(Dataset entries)
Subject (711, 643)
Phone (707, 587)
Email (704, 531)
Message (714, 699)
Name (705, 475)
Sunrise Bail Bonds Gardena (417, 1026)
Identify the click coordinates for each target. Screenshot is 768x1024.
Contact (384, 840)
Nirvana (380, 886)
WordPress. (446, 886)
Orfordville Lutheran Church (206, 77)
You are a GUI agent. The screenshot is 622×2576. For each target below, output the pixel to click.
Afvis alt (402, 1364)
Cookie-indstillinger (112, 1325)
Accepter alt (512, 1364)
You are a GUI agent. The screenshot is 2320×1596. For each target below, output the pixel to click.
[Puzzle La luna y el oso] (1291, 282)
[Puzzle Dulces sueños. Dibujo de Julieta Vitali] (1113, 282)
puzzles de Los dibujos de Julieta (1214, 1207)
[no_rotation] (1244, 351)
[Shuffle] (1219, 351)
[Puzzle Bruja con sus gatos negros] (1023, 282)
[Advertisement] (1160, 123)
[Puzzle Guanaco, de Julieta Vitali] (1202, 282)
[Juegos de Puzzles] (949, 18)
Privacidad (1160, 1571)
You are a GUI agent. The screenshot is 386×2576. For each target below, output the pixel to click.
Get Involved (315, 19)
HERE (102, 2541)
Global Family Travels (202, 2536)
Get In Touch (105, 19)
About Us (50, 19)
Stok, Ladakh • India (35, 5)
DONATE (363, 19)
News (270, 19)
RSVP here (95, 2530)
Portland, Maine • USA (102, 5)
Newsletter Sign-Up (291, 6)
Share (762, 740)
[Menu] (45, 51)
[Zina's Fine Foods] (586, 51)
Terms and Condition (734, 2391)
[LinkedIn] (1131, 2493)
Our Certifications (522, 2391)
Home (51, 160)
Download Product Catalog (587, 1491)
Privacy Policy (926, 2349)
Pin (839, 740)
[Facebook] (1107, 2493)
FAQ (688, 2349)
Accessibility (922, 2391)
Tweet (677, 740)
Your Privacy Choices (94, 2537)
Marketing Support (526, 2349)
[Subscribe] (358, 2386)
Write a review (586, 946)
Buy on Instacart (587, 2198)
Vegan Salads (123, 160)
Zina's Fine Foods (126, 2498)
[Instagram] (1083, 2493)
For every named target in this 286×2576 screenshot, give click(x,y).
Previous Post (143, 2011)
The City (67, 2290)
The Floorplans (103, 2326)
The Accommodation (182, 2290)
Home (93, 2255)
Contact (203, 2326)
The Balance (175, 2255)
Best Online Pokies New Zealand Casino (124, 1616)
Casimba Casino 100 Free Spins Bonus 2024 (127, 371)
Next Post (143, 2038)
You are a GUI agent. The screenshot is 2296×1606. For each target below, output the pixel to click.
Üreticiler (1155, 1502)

- **DESCRIPTION OF THE TASK**: The first line of the entries above marks where to begin; repeat each line exactly through the one that contains "News (270, 19)", and include that line.

- **ANSWER SECTION**:
Subject (711, 643)
Phone (707, 587)
Email (704, 531)
Message (714, 699)
Name (705, 475)
Sunrise Bail Bonds Gardena (417, 1026)
Identify the click coordinates for each target. Screenshot is 768x1024.
Contact (384, 840)
Nirvana (380, 886)
WordPress. (446, 886)
Orfordville Lutheran Church (206, 77)
You are a GUI agent. The screenshot is 622×2576. For each target below, output the pixel to click.
Afvis alt (402, 1364)
Cookie-indstillinger (112, 1325)
Accepter alt (512, 1364)
You are a GUI agent. The screenshot is 2320×1596. For each target below, output the pixel to click.
[Puzzle La luna y el oso] (1291, 282)
[Puzzle Dulces sueños. Dibujo de Julieta Vitali] (1113, 282)
puzzles de Los dibujos de Julieta (1214, 1207)
[no_rotation] (1244, 351)
[Shuffle] (1219, 351)
[Puzzle Bruja con sus gatos negros] (1023, 282)
[Advertisement] (1160, 123)
[Puzzle Guanaco, de Julieta Vitali] (1202, 282)
[Juegos de Puzzles] (949, 18)
Privacidad (1160, 1571)
You are a GUI agent. The screenshot is 386×2576. For each target below, output the pixel to click.
Get Involved (315, 19)
HERE (102, 2541)
Global Family Travels (202, 2536)
Get In Touch (105, 19)
About Us (50, 19)
Stok, Ladakh • India (35, 5)
DONATE (363, 19)
News (270, 19)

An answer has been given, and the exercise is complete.